Friday, 20 Abril 2018

 
 
Marita Perceval es embajadora de la Argentina ante la ONU. |@ (Los Andes)
 
Alquilaba una mansión por la que pedían 50 mil dólares por mes. Ahora se mudó a otra de siete habitaciones en Brooklyn Heigts.
 
El manual de austeridad impuesto en el Ministerio de Relaciones Exteriores no es regla para todos.
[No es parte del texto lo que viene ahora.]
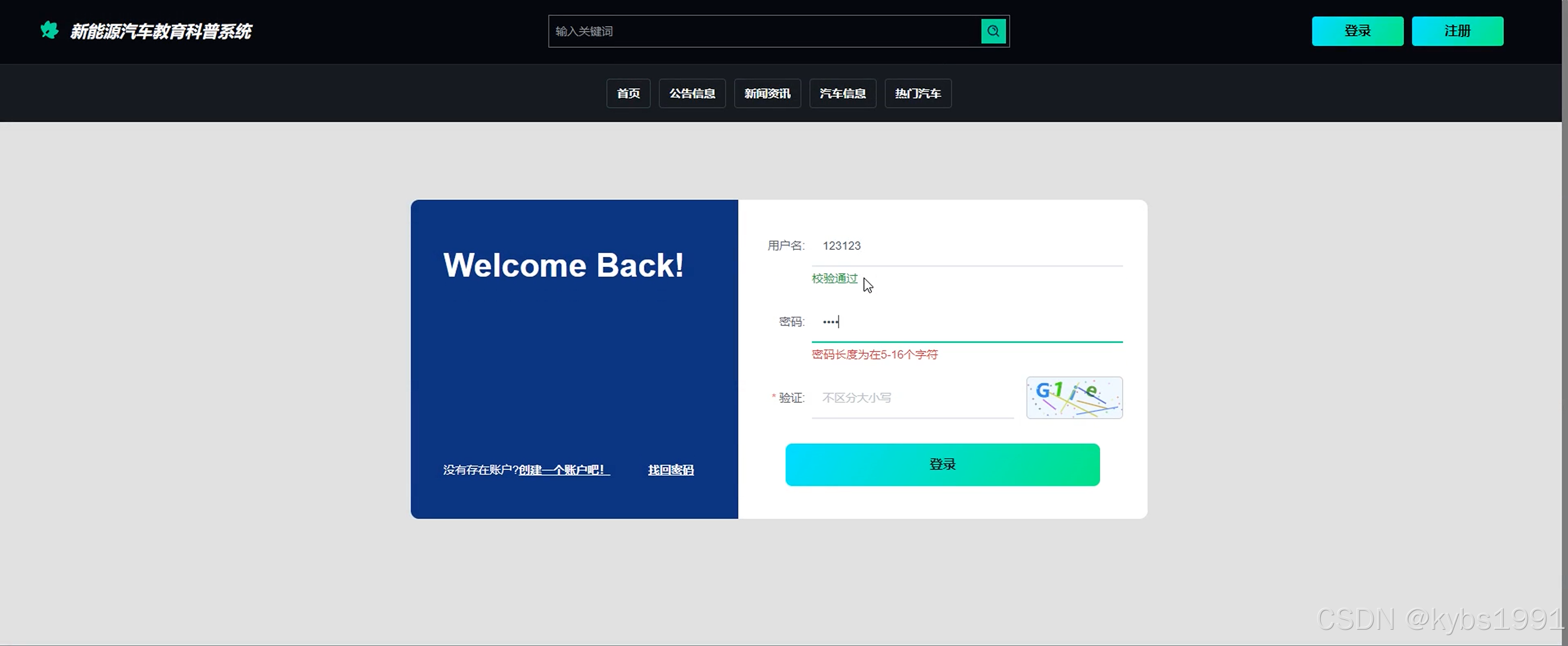Image resolution: width=1568 pixels, height=646 pixels.
Task: Follow the 创建一个账户吧 link
Action: 564,470
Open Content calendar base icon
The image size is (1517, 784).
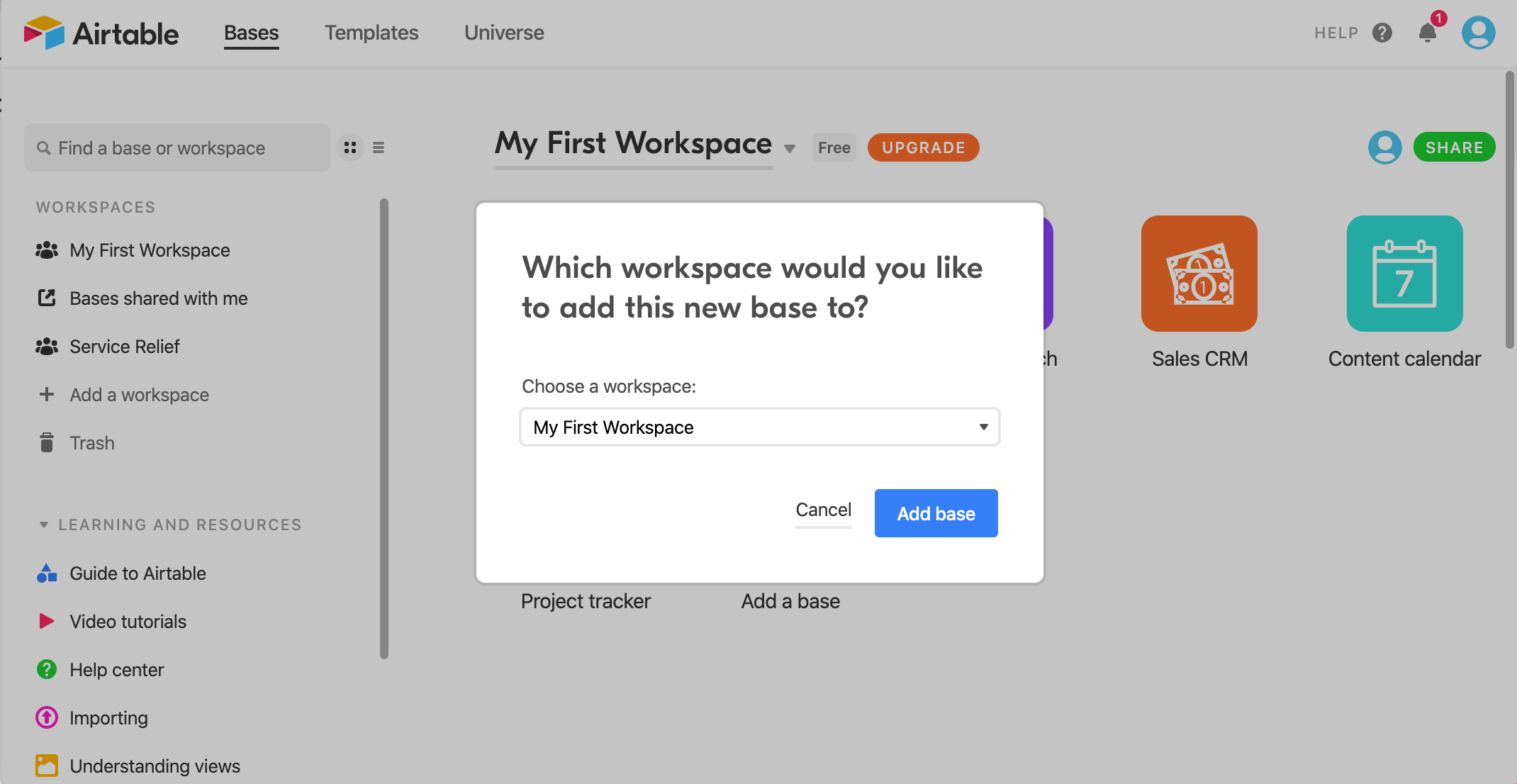[x=1404, y=274]
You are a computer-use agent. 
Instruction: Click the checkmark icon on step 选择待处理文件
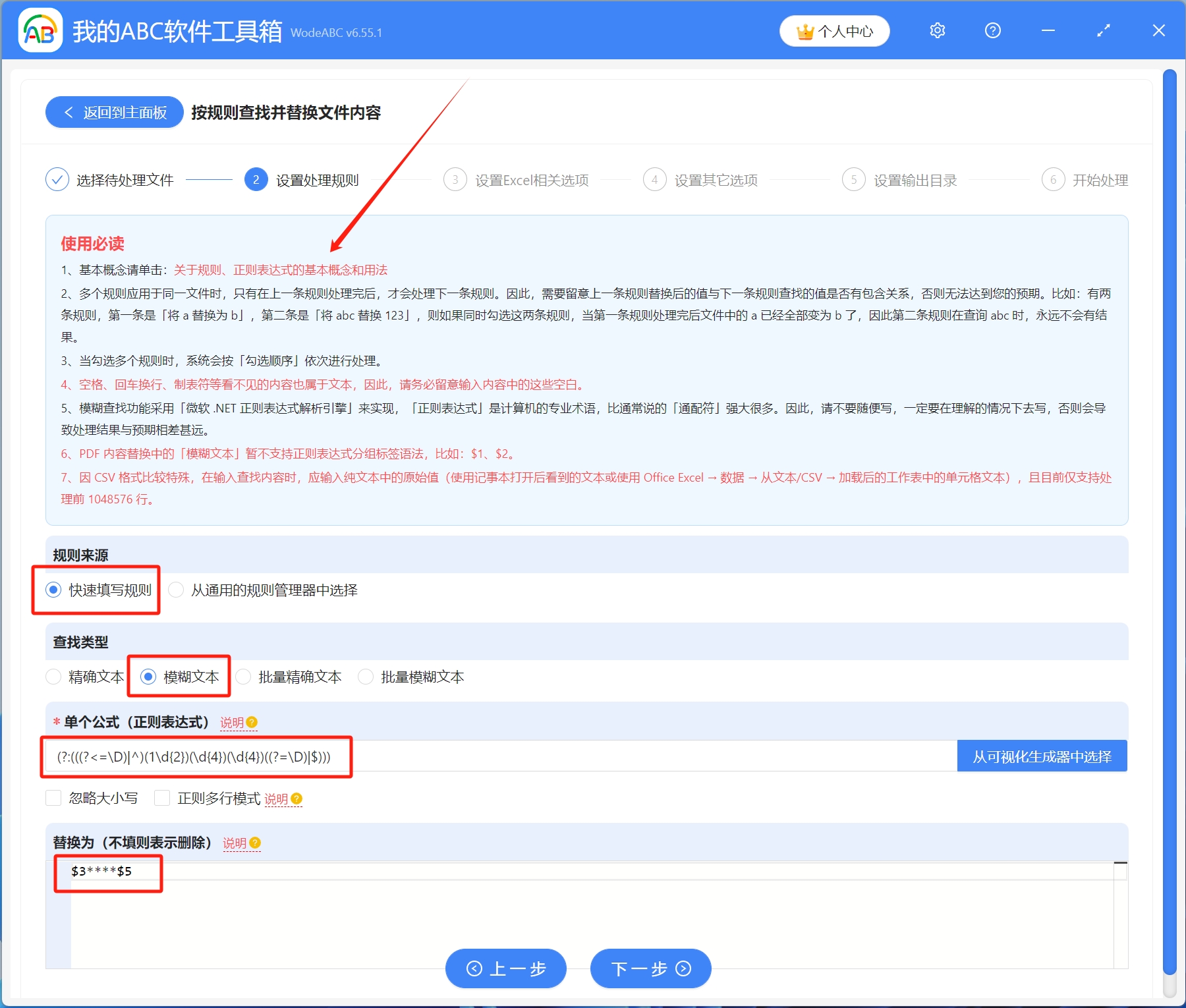[57, 179]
Dos ejemplos que al parecer lo desmienten son en estos días la comidilla en los pasillos de la Cancillería, donde se habla de la vida “cool” que llevan la embajadora ante las Naciones Unidas, la mendocina María Cristina Perceval, y el cónsul en Los Angeles, Alejandro Luis Casiró, quien a su vez fue denunciado por seis empleados que lo acusan de despidos y maltrato laboral injustificado, sin que los responsables inmediatos -la secretaria de Cooperación Internacional, Paula Verónica Ferraris, y el canciller Héctor Timerman- intervinieran.
 
“Marita” Perceval ya no es aquella muchacha de aires hippies que vivía con su marido en la muy paqueta Chacras de Coria. La ex senadora supo aprovechar su amistad con Cristina Kirchner y logró que la enviaran a Manhattan con su marido y su hija, donde exhiben los modales de una familia muy bohemia pero de gustos caros.
 
Según reflejan los avisos del mercado inmobiliario de Nueva York, la mansión de cinco pisos que durante dos años alquilaron en el exclusivo Upper East Side se puso a la venta por 21 millones de dólares. Esos mismos avisos advierten que se trata de un producto “premium”. La renta de los inquilinos del palacete tampoco era barata: si se “pincha” el artículo de http://ny.curbed.com, se verá que para cuando Perceval comenzó su residencia ahí, pedían por ella 50.000 dólares mensuales.
 
Pero Marita y los suyos se mudaron. Respondiendo a las inclinaciones artísticas de su marido y su hija -según ella misma hizo trascender entre sus colegas en la ONU- se trasladaron a una residencia de siete habitaciones, en Brooklyn Heights. La zona es bohemia pura, la casa preciosa, según se observa en el aviso del The New York Times. Pero, advierten en el Palacio San Martín, parece más “un gusto personal que un gasto útil para el país”.
 
El caso de Casiró es más grave. Llegó al cargo como protegido de la embajadora en Washington, Cecilia Nahón, quien también impuso a su gente en otros consulados de los Estados Unidos. El viernes, la revista Veintitrés desnudó también a un Casiró deslumbrado por los artistas de Hollywood, habitué de fiestas, y fanático de la farándula extranjera. De hecho, convenció a Nahón y fueron juntos a la última entrega de los premios Oscar. 
 
“Los que aún continuamos trabajando, ya sea por la necesidad de mantener nuestras visas por el estatus migratorio en los Estados Unidos o necesidad financiera, estamos expuestos diariamente al ambiente tóxico y situaciones de agresión permanentes, degradación y maltratos”, señala parte de la carta que le mandaron a Ferraris, y al vicecanciller Eduardo Zuaín, los empleados que denunciaron su maltrato. 
 
Cancillería desmiente
 
La Cancillería argentina desmintió estar pagando 50 mil dólares mensuales o una cifra cercana en alquileres de residencias oficiales en EEUU ni “en ningún lugar del mundo”. En el texto de un comunicado difundido por la agencia Télam se consigna que el anterior contrato de la casa de Marita Perceval “fue realizado por una cifra significativamente menor”. Aunque no especifica cuál fue el monto.